-- Task requirements --
Locate the line that contains "This screenshot has" in the data that follows. Copy it and every subsequent line to the end, exactly, excluding pictures.

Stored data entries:
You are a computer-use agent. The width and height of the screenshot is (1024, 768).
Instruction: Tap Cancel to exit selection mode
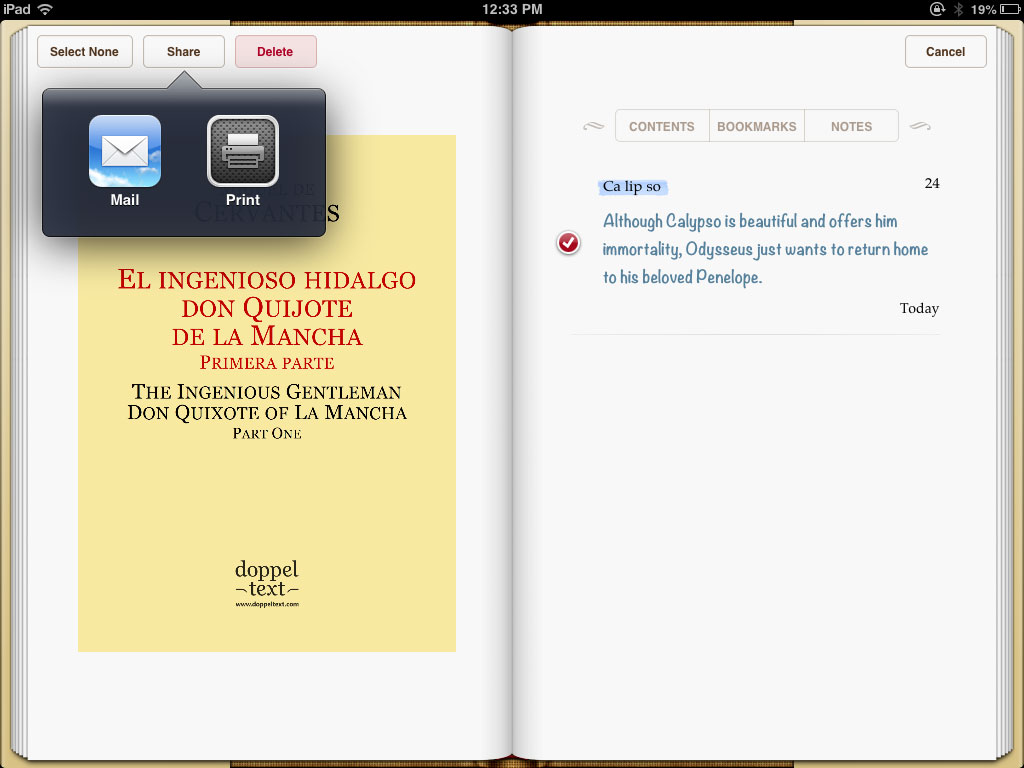(x=945, y=52)
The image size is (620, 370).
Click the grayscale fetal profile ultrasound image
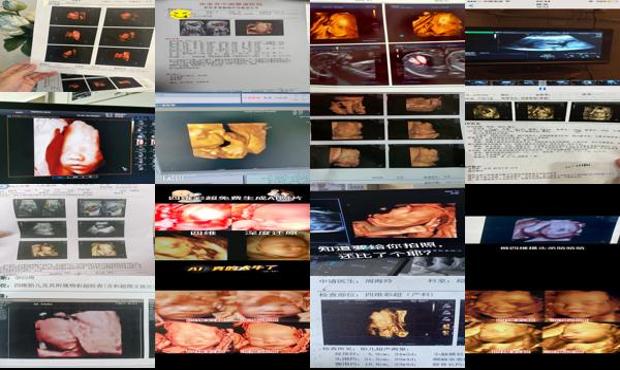coord(348,64)
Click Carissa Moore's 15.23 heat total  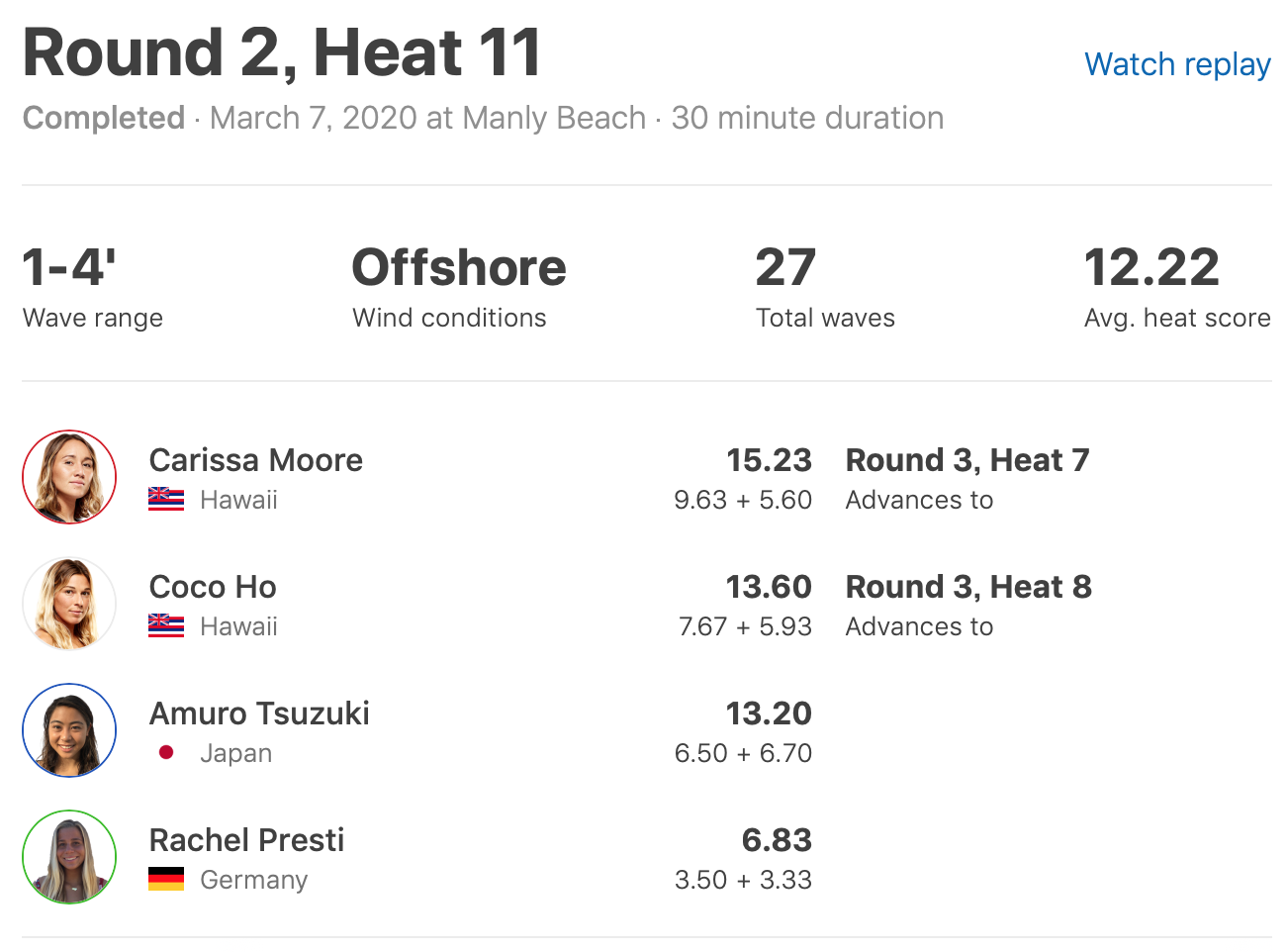[x=769, y=460]
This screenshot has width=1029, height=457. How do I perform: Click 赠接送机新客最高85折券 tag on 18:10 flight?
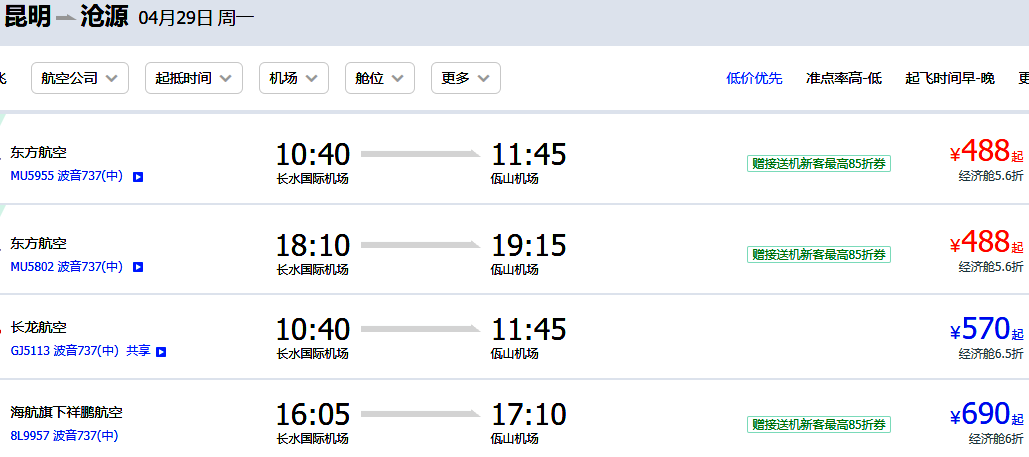[818, 254]
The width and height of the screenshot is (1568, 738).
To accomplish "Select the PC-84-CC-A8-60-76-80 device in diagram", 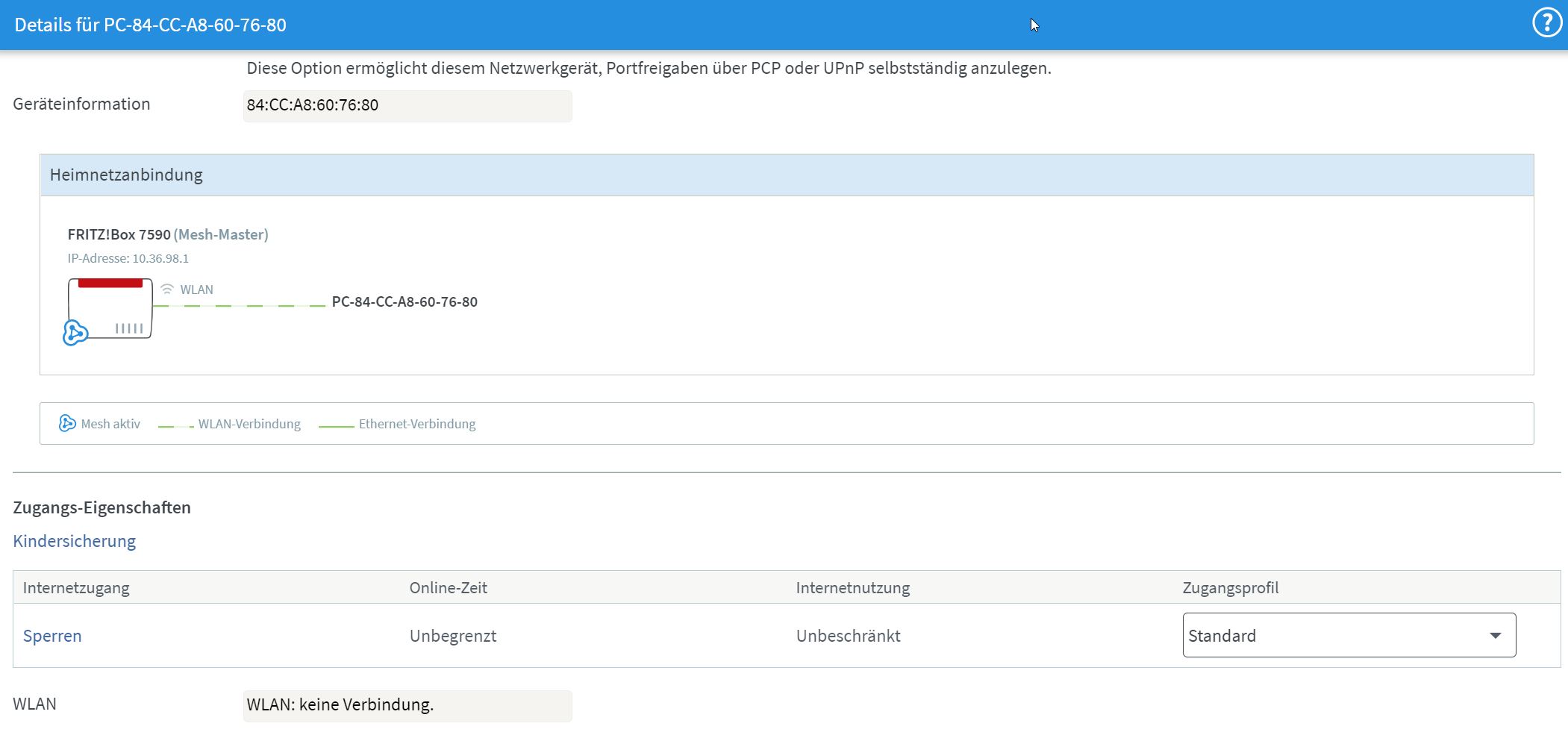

-- Exercise output --
This screenshot has width=1029, height=457. How do I perform: Click 赠接送机新客最高85折券 tag on 18:10 flight?
[818, 254]
The width and height of the screenshot is (1568, 738).
To accomplish "Select the PC-84-CC-A8-60-76-80 device in diagram", 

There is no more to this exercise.